Pattern AABB 5 (hide high node stab stop)
Pattern ABAB 2 (grit spur)
Pattern ABBA 3 (babe shiv whiz)

Certain aspects of alphabetic patterns have been touched on in earlier Word Ways: the subject was introduced in a Query in May 1972. Invariant letters ending words (A, oB, saC, etc.) were explored by Darryl Francis in May 1971. Ed Wolpow listed words having four crashes with a particular alphabet in February 1979. The words iNOPeRaTiVe and coOPeRaTiVelY both have six crashes with a single alphabet. Shiftwords (such as JOLLY to CHEER, or OHM to PIN) always have the same alphabetic pattern.

Alphabetic patterns are analogous to the word patterns alluded to at the beginning of this article; in fact, any question about one can be rephrased as a question about the other. The key is to visualize the alphabetic pattern as a "word" in its own right. Thus, the search for the longest word in which each letter has its own unique alphabetic shift corresponds to the search for the longest isogram (word with no letter repeated). For the former, Leonard Gordon found the 18-letter word QUANTIFICATIONALLY in Webster's Third, which corresponds to DERMATOGLYPHICS. Similarly, the search for the word with the most letters matching a single shift-alphabet, the word iNOPeRaTiVe above, translates to the search for the word with the most repetitions of a single letter, hUmUhUmUnUkUnUkUapUaa. Leonard Gordon discovered HUMISTRATOUS is the longest-known word with each shift-alphabet appearing twice (pattern ABCDEEFBFCDA), which corresponds to the pair isogram SCINTILLESCENT. Words such as undeRSTUdy or liMNO-Phile have four consecutive letters in the same shift-alphabet, corresponding to Websterian words such as headmistreSSShip or waLLLess having three consecutive identical letters. No doubt Word Ways readers can discover other analogies.

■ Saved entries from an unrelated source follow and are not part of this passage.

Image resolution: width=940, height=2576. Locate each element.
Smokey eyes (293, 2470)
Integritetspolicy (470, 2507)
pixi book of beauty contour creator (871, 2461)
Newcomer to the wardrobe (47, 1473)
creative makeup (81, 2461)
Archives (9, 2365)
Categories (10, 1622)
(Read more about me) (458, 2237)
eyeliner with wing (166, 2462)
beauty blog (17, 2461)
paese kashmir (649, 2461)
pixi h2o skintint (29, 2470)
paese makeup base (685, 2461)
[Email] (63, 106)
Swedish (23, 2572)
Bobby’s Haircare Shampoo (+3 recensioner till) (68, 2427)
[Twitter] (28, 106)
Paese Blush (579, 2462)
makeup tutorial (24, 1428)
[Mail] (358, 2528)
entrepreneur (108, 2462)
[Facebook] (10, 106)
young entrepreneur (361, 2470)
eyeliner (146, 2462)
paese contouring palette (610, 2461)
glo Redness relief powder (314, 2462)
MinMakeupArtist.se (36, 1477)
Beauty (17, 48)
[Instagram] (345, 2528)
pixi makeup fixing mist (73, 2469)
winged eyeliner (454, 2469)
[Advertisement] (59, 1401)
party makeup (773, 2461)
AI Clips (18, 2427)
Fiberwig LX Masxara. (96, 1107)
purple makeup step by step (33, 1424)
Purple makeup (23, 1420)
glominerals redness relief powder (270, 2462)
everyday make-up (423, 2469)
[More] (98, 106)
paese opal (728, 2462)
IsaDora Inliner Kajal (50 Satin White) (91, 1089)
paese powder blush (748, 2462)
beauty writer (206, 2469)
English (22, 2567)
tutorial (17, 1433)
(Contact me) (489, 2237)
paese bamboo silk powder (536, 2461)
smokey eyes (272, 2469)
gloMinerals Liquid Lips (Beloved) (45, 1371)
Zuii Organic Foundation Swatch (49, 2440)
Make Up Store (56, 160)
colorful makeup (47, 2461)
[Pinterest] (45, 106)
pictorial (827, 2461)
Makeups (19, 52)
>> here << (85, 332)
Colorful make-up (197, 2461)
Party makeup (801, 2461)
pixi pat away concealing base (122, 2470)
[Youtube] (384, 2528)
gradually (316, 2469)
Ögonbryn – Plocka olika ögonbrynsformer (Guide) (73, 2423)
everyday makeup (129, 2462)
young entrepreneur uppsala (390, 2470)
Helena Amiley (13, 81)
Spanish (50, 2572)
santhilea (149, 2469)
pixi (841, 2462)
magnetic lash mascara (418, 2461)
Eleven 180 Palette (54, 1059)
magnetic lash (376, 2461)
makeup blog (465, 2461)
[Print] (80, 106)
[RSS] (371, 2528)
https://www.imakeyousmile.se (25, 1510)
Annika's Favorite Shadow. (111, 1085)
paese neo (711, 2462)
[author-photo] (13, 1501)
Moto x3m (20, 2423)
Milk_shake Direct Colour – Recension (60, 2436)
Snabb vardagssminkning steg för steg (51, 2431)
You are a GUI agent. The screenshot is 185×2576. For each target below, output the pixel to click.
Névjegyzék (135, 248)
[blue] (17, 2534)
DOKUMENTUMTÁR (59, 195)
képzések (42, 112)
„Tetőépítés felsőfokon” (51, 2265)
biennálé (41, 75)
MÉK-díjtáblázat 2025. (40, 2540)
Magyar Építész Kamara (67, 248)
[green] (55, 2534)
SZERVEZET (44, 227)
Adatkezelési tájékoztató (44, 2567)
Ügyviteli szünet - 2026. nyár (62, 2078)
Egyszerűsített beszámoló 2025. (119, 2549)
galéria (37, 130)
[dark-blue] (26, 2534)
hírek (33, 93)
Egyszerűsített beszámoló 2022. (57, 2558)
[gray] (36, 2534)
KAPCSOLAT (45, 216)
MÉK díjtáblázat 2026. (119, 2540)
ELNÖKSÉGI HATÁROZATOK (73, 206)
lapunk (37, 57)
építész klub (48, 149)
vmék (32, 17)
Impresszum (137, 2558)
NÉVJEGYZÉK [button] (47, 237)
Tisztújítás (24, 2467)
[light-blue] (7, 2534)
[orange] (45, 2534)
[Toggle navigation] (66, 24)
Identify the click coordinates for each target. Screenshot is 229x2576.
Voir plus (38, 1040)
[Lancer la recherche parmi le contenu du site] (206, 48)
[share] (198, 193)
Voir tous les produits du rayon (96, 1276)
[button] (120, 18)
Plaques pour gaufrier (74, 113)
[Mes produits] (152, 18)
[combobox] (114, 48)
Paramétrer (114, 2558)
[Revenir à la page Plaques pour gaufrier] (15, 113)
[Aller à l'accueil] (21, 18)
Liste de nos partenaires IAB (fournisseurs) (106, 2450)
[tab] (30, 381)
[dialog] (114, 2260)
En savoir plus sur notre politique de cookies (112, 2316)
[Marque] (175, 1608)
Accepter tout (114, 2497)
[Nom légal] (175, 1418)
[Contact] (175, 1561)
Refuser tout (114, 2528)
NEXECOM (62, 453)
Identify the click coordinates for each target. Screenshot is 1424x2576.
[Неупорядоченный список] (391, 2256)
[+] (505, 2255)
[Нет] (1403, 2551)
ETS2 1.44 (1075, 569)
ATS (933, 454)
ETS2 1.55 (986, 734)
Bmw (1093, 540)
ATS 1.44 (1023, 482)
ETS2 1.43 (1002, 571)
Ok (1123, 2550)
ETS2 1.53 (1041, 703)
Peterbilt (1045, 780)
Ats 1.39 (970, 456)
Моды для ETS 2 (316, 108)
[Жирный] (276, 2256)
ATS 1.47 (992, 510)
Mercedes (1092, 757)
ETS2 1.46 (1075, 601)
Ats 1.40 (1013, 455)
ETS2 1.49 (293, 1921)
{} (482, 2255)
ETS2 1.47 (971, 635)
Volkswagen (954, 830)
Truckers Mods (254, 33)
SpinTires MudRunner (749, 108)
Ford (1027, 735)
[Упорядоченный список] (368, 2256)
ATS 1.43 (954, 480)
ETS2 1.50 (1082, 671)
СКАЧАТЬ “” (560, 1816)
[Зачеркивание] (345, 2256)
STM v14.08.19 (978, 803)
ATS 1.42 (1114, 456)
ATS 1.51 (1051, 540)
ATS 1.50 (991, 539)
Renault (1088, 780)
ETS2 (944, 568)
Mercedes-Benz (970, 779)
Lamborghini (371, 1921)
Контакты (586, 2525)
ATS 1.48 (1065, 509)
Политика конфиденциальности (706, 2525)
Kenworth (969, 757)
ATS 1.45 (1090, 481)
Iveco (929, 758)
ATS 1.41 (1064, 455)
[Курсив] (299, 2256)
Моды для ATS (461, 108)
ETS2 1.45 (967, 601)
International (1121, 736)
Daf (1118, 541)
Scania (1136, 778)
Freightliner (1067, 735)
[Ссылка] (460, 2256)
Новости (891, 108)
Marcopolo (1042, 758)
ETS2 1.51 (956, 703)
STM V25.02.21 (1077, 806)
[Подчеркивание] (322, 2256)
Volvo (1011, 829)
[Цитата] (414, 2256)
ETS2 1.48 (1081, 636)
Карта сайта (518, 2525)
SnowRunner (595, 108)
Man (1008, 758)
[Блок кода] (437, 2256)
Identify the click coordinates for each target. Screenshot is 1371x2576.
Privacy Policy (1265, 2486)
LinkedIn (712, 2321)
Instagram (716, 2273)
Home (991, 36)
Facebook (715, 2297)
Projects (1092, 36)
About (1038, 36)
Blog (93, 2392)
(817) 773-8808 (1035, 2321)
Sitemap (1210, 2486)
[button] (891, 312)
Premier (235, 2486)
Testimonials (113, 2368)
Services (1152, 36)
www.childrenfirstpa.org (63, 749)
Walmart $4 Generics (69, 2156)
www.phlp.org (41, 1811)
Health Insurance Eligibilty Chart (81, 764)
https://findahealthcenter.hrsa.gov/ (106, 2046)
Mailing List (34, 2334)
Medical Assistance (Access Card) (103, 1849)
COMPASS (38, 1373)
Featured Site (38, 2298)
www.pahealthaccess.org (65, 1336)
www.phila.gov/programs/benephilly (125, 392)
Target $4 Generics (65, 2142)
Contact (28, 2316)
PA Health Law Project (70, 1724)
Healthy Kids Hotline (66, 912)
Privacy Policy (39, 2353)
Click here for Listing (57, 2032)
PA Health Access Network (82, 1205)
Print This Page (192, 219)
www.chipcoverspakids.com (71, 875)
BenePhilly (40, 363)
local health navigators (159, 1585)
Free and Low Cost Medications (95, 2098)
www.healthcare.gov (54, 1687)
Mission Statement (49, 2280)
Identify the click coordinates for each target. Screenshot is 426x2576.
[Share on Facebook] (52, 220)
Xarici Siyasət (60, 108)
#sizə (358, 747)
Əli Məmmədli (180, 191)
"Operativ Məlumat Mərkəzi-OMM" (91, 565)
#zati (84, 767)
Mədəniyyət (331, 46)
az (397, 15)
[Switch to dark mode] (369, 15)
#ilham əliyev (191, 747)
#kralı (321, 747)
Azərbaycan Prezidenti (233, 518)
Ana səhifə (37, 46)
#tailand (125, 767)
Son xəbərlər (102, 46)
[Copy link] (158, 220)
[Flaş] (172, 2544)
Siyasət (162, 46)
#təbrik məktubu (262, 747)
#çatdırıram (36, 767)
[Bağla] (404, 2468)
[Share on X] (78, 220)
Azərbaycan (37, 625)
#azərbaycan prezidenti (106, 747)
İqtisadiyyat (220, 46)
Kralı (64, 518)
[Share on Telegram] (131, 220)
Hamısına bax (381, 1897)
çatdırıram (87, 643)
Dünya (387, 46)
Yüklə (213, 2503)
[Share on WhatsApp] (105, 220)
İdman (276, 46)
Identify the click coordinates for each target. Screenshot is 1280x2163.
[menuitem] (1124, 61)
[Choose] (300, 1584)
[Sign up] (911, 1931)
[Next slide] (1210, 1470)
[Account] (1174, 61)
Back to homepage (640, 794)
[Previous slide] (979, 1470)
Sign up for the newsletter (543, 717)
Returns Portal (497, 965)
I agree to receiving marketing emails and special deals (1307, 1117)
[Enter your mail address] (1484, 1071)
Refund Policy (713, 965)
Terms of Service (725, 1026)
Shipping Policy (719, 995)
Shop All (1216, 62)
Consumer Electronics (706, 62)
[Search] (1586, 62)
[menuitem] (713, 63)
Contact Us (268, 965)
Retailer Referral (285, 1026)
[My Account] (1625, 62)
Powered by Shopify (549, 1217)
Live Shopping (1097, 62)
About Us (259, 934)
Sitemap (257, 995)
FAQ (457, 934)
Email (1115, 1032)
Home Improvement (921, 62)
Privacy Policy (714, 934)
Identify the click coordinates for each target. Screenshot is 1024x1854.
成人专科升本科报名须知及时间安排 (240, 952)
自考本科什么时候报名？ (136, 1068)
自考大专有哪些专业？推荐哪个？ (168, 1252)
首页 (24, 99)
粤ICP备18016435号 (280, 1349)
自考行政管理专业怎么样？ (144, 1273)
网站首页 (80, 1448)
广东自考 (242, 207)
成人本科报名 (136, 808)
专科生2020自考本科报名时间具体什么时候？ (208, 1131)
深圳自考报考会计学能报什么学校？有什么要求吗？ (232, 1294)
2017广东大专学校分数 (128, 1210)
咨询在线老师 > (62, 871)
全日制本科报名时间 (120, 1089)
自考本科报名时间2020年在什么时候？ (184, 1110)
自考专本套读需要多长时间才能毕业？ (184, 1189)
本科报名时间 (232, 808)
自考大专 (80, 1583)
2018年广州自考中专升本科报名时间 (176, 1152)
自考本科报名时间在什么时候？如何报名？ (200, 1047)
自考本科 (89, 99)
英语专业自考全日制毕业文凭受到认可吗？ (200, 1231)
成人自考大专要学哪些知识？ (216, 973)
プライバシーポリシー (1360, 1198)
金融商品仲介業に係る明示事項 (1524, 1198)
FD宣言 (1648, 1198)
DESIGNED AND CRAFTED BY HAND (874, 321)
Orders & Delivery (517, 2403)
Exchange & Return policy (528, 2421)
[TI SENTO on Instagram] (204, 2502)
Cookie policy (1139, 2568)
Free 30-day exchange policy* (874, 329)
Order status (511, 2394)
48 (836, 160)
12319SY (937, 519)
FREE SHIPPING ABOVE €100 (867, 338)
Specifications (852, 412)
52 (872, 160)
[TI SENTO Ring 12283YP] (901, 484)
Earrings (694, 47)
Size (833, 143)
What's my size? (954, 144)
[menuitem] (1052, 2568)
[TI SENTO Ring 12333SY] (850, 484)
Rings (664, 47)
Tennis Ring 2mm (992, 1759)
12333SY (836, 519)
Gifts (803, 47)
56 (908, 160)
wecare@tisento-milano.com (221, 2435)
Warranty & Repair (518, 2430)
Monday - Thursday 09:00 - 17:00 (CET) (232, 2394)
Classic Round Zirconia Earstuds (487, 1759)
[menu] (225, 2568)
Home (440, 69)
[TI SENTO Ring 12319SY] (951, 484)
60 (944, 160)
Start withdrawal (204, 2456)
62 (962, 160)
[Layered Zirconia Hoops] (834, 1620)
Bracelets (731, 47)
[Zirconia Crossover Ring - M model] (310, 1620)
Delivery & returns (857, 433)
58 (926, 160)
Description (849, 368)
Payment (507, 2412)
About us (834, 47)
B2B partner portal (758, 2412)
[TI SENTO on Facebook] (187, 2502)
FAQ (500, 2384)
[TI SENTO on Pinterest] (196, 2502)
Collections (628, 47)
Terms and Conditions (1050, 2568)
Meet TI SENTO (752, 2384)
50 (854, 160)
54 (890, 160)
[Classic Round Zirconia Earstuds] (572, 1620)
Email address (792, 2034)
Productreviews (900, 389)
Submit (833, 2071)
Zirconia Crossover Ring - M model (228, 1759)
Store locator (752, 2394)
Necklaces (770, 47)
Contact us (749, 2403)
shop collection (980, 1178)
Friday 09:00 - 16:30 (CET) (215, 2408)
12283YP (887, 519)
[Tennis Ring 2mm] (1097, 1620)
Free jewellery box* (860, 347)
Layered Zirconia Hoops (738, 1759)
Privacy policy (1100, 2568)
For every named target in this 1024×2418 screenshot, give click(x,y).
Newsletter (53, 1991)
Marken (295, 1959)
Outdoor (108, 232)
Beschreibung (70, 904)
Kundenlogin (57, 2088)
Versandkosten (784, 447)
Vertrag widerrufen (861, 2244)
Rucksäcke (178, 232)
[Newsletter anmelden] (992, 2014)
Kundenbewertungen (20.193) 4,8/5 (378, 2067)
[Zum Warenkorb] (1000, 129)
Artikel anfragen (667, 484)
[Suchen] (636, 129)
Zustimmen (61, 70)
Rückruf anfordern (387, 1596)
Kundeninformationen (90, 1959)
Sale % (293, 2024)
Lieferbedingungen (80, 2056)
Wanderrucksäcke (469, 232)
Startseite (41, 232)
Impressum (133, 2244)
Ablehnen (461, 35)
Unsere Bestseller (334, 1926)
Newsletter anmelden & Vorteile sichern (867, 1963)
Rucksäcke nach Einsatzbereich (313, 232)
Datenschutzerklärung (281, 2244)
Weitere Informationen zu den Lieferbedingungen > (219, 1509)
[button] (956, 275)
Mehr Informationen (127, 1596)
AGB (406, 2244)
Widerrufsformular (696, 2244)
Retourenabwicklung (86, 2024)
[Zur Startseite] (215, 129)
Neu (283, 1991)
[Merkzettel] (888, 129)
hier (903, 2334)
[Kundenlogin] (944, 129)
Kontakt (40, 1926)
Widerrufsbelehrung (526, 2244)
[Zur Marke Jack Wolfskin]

Chris Cole has kindly supplied the author with a list of boldface uncapitalized unhyphenated words with six letters matching a single shift-alphabet. All can be found in one or more of three sources: the Second and Third Editions of the Merriam-Webster Unabridged, and the Random House Unabridged. By far the commonest match is OPRTVY, illustrated by OPeRaTiVelY and its derivatives (add prefixes co-, unco-, pre-, post- or intra-). OPeRaTiVitY offers another variant. NOPRTV is found in iNOPeRaTiVe, iNOPeRaTiVeness and noNOPeRaTiVe. NPRTUY appears in noNsPiRiTUallY and uNsPiRiTUallY. Other matches are illustrated by DauGHterLiNesseS, DEFinItiveNesseS, gyMNOPlaST, nEiGHborLiNesseS, unDEFendabLeNesseS, baLaNOPlaSTy and NOnfeSTiVelY.

Here is the corresponding list of words with five letters matching the A-alphabet: ABuDEFduf, AgammaGlobuLiNemiaS, ArChEncephaLoN, ArChEtypIcaL(ly), syngEnesIotraNsPlanTation, ABaDEnGo, AntiantHropoMorPhiSm, ApoDEictIcaL(ly), ArChErsHIp, nonDEFeasibLeNess, nonDEFensibLeNess, nonDEFinIteLy and nonDEFinItiveNess.